> EXERCISE MATERIALS
* * * * *
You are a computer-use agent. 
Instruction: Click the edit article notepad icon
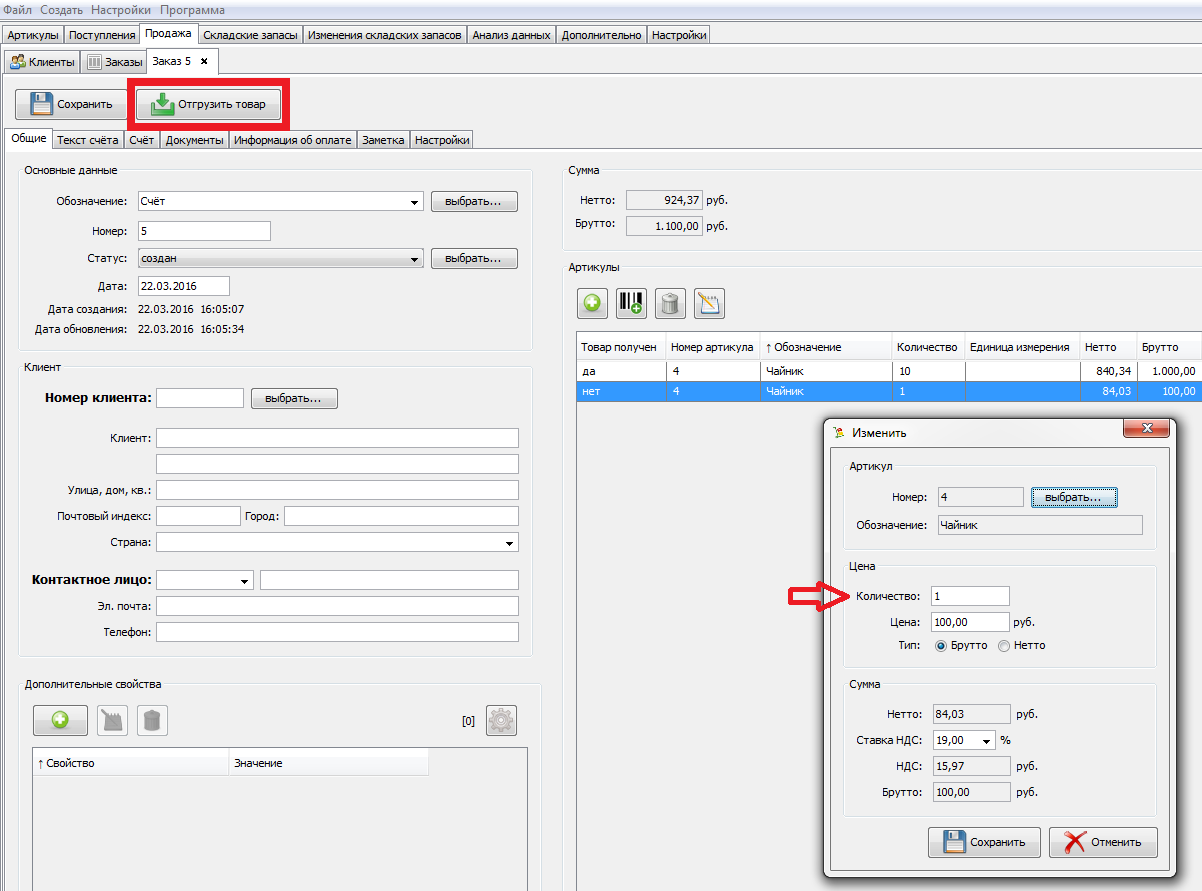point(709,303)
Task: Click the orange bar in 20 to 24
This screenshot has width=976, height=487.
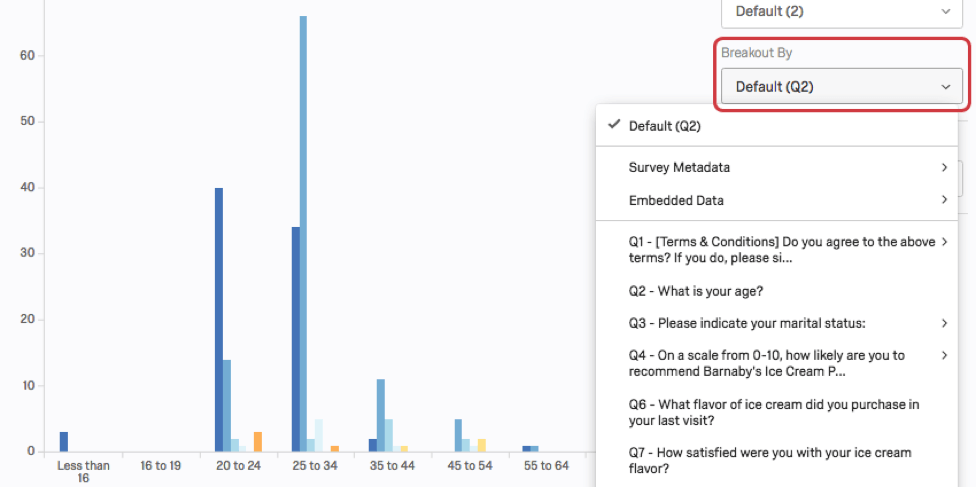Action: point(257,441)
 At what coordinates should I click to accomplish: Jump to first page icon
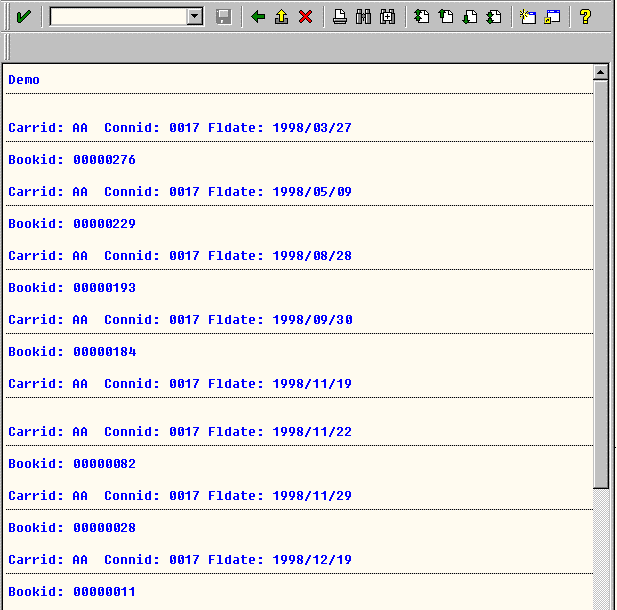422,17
* * * * *
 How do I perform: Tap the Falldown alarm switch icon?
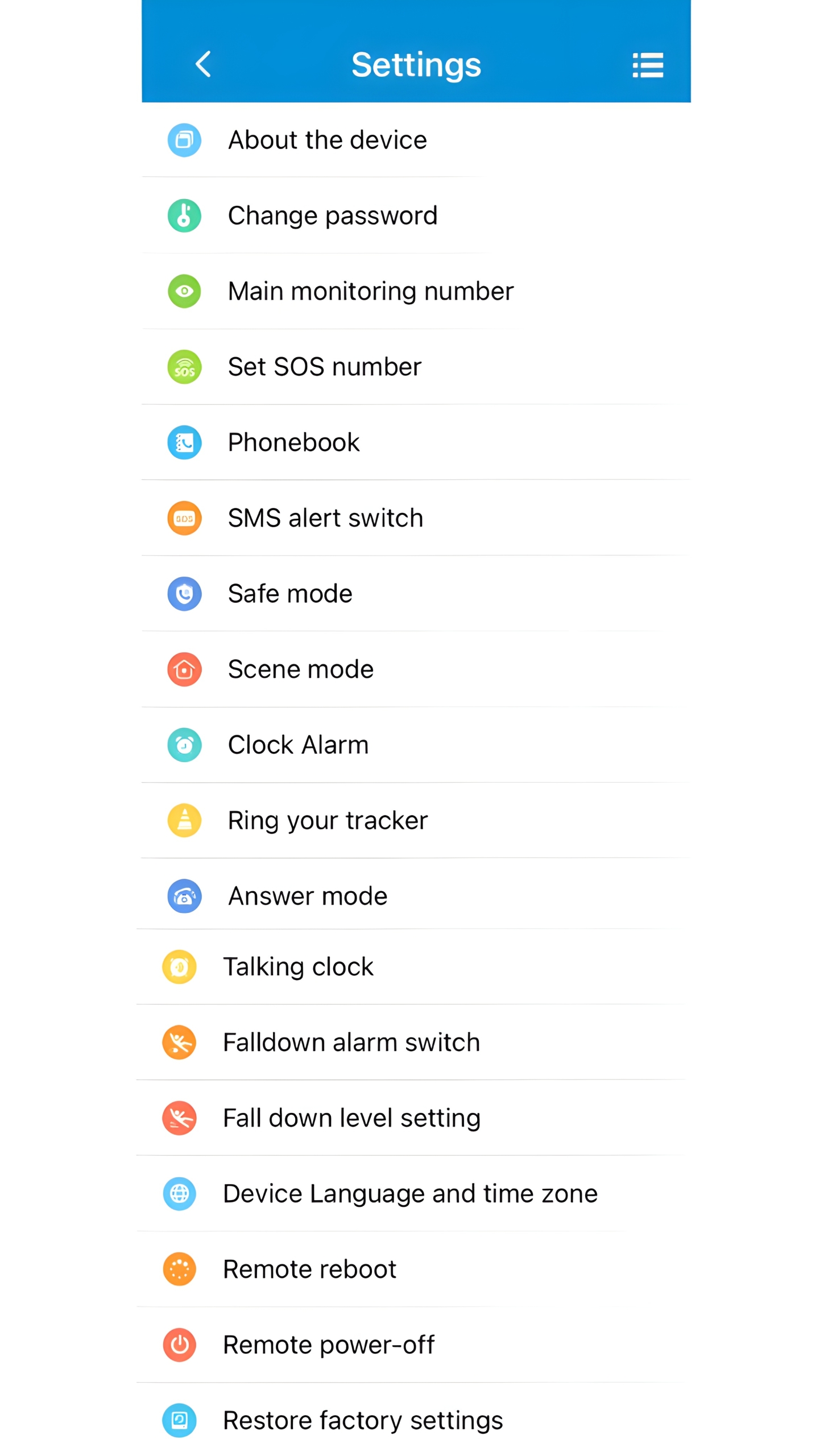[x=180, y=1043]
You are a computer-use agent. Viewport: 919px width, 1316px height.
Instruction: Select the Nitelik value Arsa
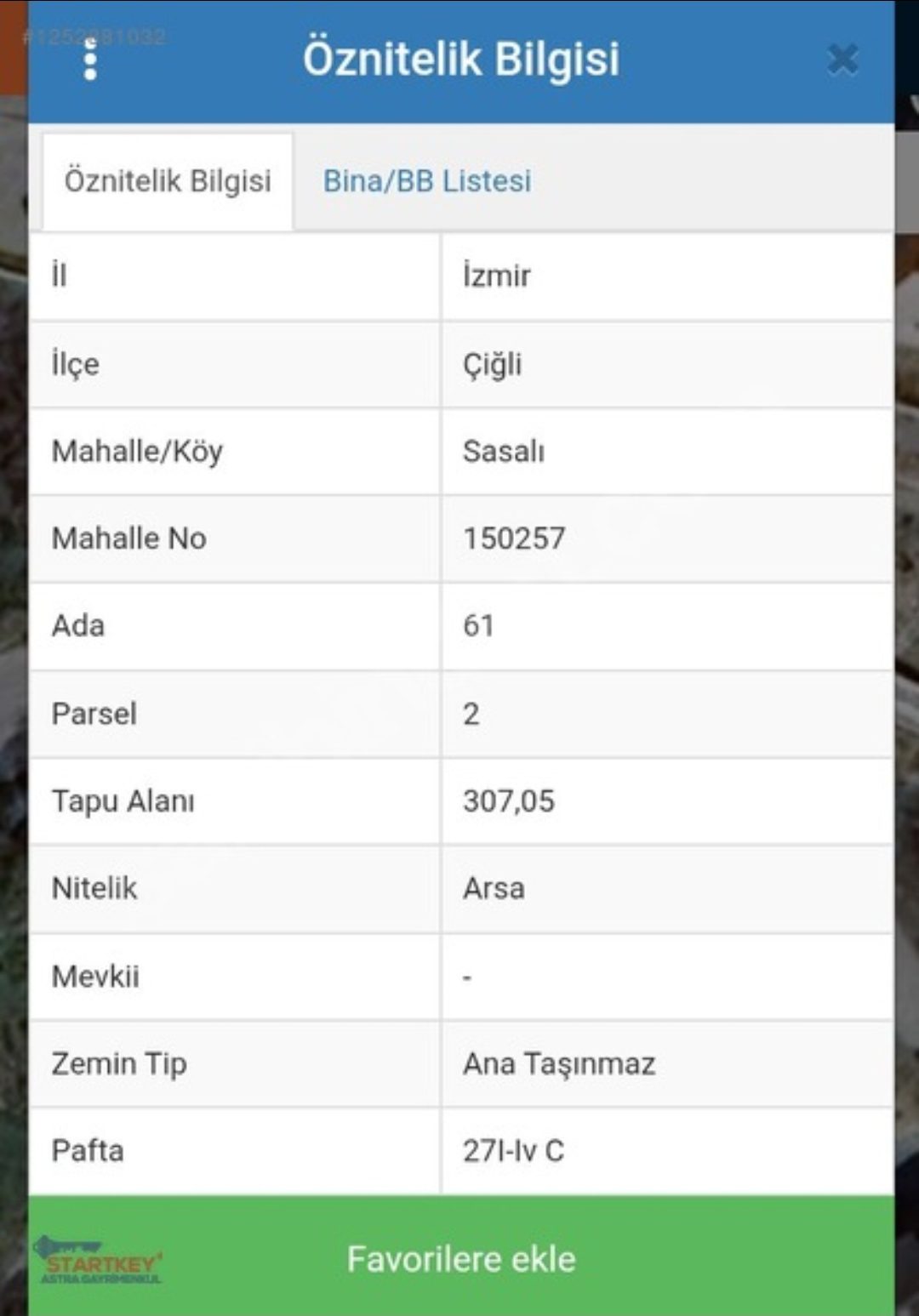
* * * * *
> TASK TO CARRY OUT
From the entries above, give again exactly the lines running from the line with "You are a computer-use agent. Viewport: 919px" to the line with "Instruction: Select the Nitelik value Arsa"; include both of those lines.

> ANSWER SPACE
You are a computer-use agent. Viewport: 919px width, 1316px height.
Instruction: Select the Nitelik value Arsa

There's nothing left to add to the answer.